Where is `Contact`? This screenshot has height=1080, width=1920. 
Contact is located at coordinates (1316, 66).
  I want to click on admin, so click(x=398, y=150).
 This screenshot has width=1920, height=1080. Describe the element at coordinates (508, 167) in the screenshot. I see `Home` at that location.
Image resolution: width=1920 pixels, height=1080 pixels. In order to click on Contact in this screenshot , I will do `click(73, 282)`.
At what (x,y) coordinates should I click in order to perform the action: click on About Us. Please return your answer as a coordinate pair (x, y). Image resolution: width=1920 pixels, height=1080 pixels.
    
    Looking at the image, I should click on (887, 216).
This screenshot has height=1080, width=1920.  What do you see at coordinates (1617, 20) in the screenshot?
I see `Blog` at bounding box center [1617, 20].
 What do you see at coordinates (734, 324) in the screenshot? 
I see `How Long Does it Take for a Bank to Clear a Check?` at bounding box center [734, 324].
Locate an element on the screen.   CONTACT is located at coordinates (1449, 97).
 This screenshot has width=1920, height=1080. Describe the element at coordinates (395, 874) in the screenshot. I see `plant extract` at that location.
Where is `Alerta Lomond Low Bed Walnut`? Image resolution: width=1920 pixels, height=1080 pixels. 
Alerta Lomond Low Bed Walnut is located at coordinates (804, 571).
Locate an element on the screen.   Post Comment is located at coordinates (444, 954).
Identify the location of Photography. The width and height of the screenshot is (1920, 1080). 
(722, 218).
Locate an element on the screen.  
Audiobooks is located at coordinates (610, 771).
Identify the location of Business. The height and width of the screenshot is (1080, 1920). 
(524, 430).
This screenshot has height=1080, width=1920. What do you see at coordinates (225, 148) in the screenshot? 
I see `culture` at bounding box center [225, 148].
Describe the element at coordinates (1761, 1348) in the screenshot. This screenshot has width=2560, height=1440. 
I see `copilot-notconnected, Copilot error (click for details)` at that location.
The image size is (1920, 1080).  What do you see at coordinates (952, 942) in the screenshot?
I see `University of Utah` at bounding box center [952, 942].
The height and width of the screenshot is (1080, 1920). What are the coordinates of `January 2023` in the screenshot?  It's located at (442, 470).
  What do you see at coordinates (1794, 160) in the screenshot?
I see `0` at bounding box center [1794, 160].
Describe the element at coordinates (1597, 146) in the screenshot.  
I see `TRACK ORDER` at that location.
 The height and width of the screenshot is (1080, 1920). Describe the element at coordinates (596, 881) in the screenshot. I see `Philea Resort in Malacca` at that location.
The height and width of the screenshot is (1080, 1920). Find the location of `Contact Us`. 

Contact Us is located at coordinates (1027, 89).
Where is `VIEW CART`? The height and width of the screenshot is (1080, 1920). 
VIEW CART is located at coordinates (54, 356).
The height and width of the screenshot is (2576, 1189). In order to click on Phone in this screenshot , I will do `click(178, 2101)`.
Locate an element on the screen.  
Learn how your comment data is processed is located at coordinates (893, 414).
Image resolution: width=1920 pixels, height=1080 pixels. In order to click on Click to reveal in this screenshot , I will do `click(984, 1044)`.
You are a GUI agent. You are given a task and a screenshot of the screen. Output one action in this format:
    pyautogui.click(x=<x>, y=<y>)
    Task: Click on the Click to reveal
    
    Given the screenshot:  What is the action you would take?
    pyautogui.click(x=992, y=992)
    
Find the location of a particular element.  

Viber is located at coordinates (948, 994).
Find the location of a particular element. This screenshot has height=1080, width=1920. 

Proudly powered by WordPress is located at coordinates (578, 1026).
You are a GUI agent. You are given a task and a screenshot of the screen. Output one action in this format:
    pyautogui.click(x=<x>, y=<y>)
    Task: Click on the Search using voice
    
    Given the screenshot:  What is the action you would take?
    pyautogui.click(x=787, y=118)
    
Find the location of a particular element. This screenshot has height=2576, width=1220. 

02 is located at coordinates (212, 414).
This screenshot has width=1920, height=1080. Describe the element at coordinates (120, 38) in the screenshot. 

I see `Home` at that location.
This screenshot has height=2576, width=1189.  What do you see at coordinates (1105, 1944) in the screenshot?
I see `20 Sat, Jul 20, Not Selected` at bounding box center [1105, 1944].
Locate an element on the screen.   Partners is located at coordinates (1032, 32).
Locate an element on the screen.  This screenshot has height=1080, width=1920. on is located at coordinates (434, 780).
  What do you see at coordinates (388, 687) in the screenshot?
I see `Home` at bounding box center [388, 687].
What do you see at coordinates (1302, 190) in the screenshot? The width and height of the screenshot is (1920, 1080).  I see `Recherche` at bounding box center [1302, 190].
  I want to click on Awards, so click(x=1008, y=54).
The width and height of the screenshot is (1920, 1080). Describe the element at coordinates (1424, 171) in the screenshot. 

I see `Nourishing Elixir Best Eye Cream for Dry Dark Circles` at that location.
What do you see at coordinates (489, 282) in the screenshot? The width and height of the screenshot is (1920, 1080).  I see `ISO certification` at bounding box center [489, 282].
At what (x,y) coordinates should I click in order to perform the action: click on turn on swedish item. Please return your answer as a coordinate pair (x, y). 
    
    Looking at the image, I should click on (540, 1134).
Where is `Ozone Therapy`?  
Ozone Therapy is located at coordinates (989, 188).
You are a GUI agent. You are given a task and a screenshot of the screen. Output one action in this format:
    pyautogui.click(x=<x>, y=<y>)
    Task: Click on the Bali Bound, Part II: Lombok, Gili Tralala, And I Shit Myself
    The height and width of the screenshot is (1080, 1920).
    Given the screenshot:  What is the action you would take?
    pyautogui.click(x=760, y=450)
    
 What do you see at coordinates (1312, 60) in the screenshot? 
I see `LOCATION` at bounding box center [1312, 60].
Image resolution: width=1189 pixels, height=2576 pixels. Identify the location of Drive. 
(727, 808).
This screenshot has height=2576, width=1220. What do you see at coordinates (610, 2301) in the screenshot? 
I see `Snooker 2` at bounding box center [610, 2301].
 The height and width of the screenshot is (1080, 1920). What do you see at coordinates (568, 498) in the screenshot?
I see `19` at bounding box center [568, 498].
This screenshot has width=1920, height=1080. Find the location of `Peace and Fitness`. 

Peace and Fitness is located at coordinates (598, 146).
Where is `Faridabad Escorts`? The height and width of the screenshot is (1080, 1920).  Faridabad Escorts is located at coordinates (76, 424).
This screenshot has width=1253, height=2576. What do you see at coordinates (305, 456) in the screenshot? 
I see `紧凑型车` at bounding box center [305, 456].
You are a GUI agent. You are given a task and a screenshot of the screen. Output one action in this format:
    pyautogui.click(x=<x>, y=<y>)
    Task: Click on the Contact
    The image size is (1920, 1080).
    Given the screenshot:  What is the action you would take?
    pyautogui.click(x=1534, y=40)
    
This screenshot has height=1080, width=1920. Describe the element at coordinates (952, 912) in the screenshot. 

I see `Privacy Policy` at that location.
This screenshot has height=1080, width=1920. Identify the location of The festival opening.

_THE TASK_
Rewrite everything from the start of the items down to the line containing "center [734, 324].", changing "About Us" to "Services" and leaving all other text as it is.

_THE REPLY_
Where is `Contact`? This screenshot has height=1080, width=1920. 
Contact is located at coordinates (1316, 66).
  I want to click on admin, so click(x=398, y=150).
 This screenshot has width=1920, height=1080. Describe the element at coordinates (508, 167) in the screenshot. I see `Home` at that location.
Image resolution: width=1920 pixels, height=1080 pixels. In order to click on Contact in this screenshot , I will do `click(73, 282)`.
At what (x,y) coordinates should I click in order to perform the action: click on Services. Please return your answer as a coordinate pair (x, y). Image resolution: width=1920 pixels, height=1080 pixels.
    
    Looking at the image, I should click on (887, 216).
This screenshot has height=1080, width=1920.  What do you see at coordinates (1617, 20) in the screenshot?
I see `Blog` at bounding box center [1617, 20].
 What do you see at coordinates (734, 324) in the screenshot? 
I see `How Long Does it Take for a Bank to Clear a Check?` at bounding box center [734, 324].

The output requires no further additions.